For the first technique the harmonics were obtained by calculating the frequency spectrum of the windowed backscatter signal. The window size for taking the Fourier transform was chosen 10 × τ ( ∼ 0.77 μs) to obtain the p1, p2 and p3 of the echo signal, where τ is the period of the fundamental frequency (13 MHz). Gaussian windows were used with step size of 10 × τ with no overlap between two consecutive windows. The frequency spectrum of each windowed signal along the RF data line was first averaged over the 50 frames and then averaged with the windows at the same depth along all the 100 RF lines (spanning a range of 11 mm). The pressure harmonic amplitudes and their ratios (p1, p2, p3, p2/p1 and p3/p1) were calculated and plotted for each window. The maximum values were then recorded and analysed as a function of temperature.
For the second technique, the backscattered energy of the RF signal and the harmonics in the focal region with an area of 5 × 16 mm2 was calculated. The ROI was limited to the focal region in order to improve the signal to noise ratio. The backscattered energies of the harmonics were obtained by first filtering the RF signal using the Filter Design and Analysis Tool (FDATool) in the MATLAB Signal Processing Toolbox. Three band pass equiripple finite impulse response (FIR) filters were designed to pass frequencies between 9 MHz to 16 MHz, 23 MHz to 29 MHz and 36 MHz to 42 MHz in order to separate the fundamental frequency, the second and the third harmonics content of the RF signal, respectively. All three filters had an order of 100. Equiripple FIR filter has equal ripples in both passband and stopband by minimising the maximum approximation error between the desired and designed filter responses. This results in reduction of a large ripple at the edge of the passband at the cost of increasing the transition band [Citation20].
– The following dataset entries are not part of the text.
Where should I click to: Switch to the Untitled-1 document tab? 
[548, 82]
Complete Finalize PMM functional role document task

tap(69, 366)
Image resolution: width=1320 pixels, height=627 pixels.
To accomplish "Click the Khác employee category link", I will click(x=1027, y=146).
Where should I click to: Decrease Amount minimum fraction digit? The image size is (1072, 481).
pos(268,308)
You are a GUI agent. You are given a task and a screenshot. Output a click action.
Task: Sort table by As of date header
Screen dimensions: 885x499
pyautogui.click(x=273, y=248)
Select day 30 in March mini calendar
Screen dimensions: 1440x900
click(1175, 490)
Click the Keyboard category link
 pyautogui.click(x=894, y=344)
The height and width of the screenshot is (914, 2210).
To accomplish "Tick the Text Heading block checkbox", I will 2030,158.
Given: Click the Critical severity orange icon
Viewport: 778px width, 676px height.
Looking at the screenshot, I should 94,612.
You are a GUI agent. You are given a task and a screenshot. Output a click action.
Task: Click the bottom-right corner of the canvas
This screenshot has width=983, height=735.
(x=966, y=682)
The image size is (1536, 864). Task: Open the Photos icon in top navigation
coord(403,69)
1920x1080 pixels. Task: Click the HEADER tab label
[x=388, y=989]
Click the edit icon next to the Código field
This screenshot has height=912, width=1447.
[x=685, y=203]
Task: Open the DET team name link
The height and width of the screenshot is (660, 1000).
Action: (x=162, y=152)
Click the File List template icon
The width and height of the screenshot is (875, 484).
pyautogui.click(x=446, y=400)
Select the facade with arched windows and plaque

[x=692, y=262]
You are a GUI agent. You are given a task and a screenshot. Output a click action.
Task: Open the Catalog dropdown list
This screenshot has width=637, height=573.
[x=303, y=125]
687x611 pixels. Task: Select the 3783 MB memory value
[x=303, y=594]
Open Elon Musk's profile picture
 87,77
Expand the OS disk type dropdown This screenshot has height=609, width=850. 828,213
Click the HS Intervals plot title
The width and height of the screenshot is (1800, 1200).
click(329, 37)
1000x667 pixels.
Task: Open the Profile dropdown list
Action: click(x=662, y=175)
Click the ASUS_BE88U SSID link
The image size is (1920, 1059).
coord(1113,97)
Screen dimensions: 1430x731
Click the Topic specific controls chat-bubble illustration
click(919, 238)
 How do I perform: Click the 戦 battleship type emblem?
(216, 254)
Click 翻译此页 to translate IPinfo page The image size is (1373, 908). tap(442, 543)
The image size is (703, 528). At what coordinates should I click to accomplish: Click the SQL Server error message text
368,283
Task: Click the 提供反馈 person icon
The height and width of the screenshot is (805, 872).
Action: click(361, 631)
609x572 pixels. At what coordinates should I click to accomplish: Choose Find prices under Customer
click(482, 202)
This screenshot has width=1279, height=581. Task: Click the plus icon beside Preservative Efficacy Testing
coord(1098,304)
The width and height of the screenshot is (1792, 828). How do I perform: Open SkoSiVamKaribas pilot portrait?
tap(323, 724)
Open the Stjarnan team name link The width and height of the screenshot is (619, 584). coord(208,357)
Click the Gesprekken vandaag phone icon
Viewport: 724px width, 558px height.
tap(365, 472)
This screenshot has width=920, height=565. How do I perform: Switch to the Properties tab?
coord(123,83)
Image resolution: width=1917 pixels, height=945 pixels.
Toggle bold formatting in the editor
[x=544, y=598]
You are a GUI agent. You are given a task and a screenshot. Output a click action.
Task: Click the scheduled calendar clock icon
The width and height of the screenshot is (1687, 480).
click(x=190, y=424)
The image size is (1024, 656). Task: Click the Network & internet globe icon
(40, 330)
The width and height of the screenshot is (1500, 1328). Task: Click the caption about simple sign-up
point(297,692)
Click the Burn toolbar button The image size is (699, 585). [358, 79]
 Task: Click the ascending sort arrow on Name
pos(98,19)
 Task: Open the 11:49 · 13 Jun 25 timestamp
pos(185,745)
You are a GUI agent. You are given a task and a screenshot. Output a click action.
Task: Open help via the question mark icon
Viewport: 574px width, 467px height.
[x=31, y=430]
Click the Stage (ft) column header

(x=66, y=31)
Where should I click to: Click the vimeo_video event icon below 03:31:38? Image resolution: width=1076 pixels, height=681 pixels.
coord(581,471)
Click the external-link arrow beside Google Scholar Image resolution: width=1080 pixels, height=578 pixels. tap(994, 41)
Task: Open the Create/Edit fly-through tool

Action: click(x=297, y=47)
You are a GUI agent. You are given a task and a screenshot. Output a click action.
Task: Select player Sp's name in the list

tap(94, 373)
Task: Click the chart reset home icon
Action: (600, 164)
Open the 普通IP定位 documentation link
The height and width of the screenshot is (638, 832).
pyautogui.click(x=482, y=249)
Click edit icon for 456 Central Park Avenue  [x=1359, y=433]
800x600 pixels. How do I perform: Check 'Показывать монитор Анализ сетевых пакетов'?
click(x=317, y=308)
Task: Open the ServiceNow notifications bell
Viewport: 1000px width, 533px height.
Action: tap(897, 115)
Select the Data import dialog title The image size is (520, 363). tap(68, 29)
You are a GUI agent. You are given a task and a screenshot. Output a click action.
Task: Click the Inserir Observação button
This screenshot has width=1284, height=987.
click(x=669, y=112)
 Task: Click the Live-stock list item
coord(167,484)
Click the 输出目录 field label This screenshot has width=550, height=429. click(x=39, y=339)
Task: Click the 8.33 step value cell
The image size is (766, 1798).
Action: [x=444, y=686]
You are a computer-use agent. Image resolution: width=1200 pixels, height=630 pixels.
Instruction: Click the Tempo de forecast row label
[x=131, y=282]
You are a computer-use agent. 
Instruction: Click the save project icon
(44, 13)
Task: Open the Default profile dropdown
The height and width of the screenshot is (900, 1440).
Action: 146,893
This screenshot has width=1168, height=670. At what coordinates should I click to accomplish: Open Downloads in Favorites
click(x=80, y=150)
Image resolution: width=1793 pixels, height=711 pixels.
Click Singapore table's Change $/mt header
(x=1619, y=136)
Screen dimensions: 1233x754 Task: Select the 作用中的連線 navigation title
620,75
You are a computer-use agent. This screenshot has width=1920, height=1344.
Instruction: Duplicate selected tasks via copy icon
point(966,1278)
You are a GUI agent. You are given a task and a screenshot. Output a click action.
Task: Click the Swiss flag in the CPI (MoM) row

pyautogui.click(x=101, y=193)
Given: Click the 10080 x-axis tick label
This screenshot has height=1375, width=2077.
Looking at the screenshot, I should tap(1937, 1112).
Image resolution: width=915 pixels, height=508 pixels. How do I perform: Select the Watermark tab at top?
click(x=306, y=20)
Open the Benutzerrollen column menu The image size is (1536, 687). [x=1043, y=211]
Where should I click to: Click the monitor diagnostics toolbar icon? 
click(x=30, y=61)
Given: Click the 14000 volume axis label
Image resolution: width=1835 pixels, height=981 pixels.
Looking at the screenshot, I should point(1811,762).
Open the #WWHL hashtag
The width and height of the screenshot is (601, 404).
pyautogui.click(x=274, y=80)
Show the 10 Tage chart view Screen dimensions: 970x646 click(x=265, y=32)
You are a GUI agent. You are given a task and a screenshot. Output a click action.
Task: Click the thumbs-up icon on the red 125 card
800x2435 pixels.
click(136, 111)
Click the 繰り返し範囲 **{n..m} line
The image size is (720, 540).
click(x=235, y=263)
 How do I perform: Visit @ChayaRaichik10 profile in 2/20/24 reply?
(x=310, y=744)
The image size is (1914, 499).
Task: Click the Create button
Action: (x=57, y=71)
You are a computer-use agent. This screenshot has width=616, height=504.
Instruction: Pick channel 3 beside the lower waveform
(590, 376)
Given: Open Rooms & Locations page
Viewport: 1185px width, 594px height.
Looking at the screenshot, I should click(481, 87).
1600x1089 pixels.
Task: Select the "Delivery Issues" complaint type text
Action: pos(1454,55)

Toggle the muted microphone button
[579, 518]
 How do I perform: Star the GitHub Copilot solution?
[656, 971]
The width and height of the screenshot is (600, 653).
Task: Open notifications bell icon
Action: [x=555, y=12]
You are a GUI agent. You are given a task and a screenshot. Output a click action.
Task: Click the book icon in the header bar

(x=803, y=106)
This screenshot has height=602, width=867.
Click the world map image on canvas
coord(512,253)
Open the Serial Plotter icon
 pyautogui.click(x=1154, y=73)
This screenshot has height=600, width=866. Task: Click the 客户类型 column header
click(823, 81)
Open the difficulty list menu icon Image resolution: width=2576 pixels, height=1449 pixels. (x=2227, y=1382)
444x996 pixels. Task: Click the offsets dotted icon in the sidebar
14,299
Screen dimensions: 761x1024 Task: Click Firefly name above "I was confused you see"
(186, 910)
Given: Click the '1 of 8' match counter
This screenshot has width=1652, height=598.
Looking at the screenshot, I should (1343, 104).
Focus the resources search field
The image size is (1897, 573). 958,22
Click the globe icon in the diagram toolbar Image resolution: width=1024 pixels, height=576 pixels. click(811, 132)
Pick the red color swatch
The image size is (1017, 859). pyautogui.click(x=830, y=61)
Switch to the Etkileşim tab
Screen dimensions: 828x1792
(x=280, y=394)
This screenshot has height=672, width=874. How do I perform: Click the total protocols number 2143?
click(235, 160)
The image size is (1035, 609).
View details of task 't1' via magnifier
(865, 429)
The envelope of the signal was found using the Hilbert transform. Envelope values were squared to calculate the backscattered energy at each data point on the RF signal [Citation21]. The energies were summed over the region of interest for each frame. The energy ratios of E2/E1 and E3/E1 were obtained by dividing the summed energy of the second and the third harmonics over that of the fundamental frequency. Averaged backscattered energy was calculated using 50 frames recorded at each temperature.
Results
shows the averaged (100 RF lines) peak pressure values of the fundamental frequency (A), the second (B), and third (C) harmonics in the gel phantom and tissue sample at temperatures of 26°, 34°, 38° and 46 °C. The harmonics were primarily generated in the focal region and increased as the temperature was raised.
Figure 2. The averaged (100 RF lines) values of (A) and (B) p1, (C) and (D) p2, (E) and (F) p3 in tissue-mimicking gel phantom (left column) and ex vivo bovine muscle tissue (right column) at temperatures of 26°, 34°, 38° and 46 °C.
Similar graphs were plotted for all data sets obtained from tissue and gel samples. The maximum value of the pressure harmonics at each temperature was chosen. The average and standard deviation of the maxima of the harmonics and their ratios were calculated for each temperature. and show the relative changes of the p1, p2, p3, p2/p1 and p3/p1 as a function of temperature for tissue-mimicking gel phantoms and ex vivo tissue samples, respectively. The percentage increase in the harmonics and their ratios due to the 20 °C temperature rise from 26° to 46 °C is summarised in for both samples.
Figure 3. Changes in (A) p1, (B) p2, (C) p3 and the ratios (D) p2/p1 and (E) p3/p1 as a function of temperature in tissue-mimicking gel phantoms with respect to the initial temperature (26 °C). The error bars represent the standard deviation of five trials.
Figure 4. Changes in (A) p1, (B) p2, (C) p3 and the ratios (D) p2/p1 and (e) p3/p1 as a function of temperature in ex vivo bovine muscle tissues with respect to the initial temperature (26 °C). The error bars represent the standard deviation of six trials.
Table 1. Percentage increase in p1, p2, p3 and the ratios p2/p1 and p3/p1 as the temperature was increased from 26° to 46 °C in tissue-mimicking gel phantoms and ex vivo tissue samples.
The average and standard deviation of the backscattered energies of the signal, of the harmonics and their ratios at each temperature were calculated. and show the relative changes of the E, E1, E2, E3, E2/E1 and E3/E1 as a function of temperature for tissue-mimicking gel phantoms and ex vivo tissue samples, respectively. The percentage increase in the backscattered energy of the RF signal, of the harmonics and their ratios due to the 20 °C temperature rise from 26° to 46 °C is summarised in for both samples.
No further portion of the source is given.